Length of unpacked string for "hex" data

SirBones has asked for the wisdom of the Perl Monks concerning the following question:

Hello Monks. I'm writing a data file dumper. Gee, that's never been done in Perl before, has it? :-) I've looked around a bit for a simple answer to this, but I admit to being pretty new to pack/unpack intricacies; so I humbly beg your pardon if I'm missing something obvious.

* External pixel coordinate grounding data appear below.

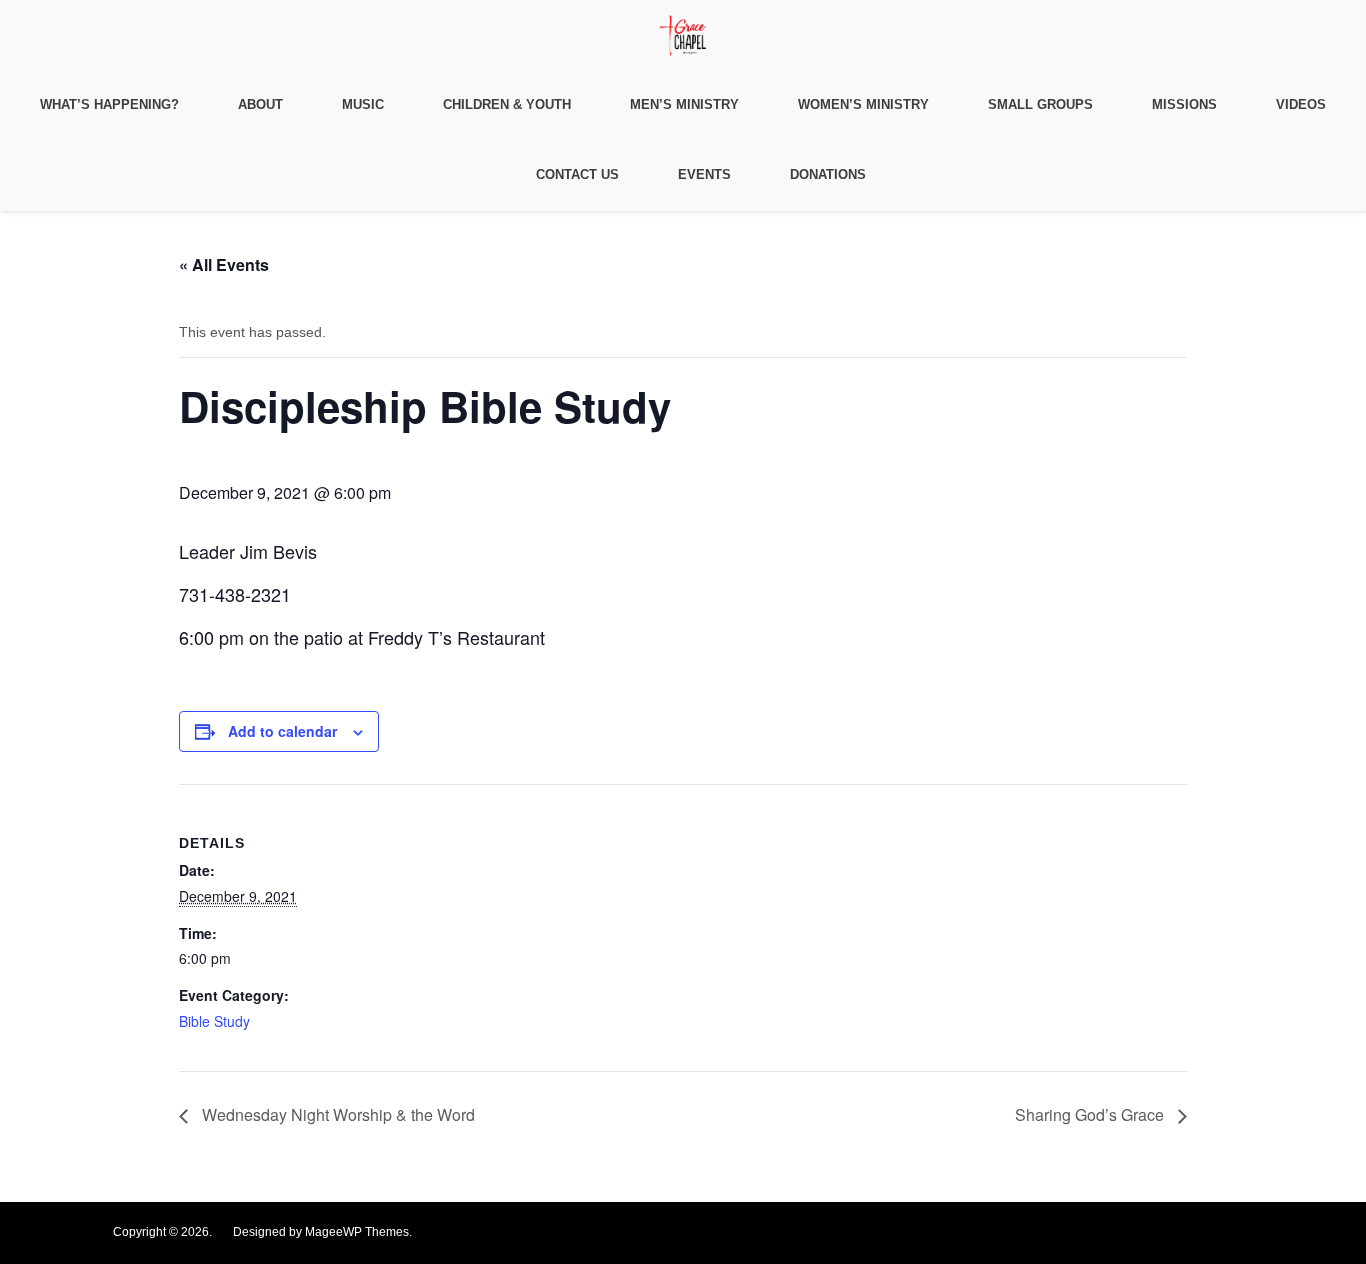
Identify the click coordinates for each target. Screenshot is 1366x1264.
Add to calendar (282, 731)
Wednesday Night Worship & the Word (336, 1114)
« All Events (224, 264)
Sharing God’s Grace (1091, 1114)
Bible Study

The files in question are constructed (besides some fixed length header records) with repeating fields consisting of a 2-byte ASCII keyword, a 1-byte length (byte count), and a data field (size specified in length field.) The data field can contain either ASCII or binary data, depending on the keyword. For example:

RT | 0x07 | testing
CD | 0x08 | 0x01020304FFDDEC19
[download]

Perfect for "unpack", correct? My only hangup is trying to generalize the loop that spits out the keywords and data. The data needs to be displayed as either hex or ASCII, depending on the keyword. So I have a hash which matches either an "A" or an "H" with each keyword. I then use the contents of the hash as the type specifier in the unpack template:

C/$kwfmt{$kw}
[download]

When the data is ASCII, this works fine. But when it's hex, I only get half of my string displayed because the "H" format uses the number of nibbles as its length, where my length specification is (of course) in bytes. Of course I can (and currently do) handle this in a cludgy way by checking the format during the loop and then using a different template based on "A" or "H"; but it's ugly.

I tried throwing in a repeat value after the C/$kwfmt{$kw} but of course then Perl says I can't use a count with the "/" specifier. I've also tried various means of doubling the "C" field within the template when the data is hex but that hasn't worked out either.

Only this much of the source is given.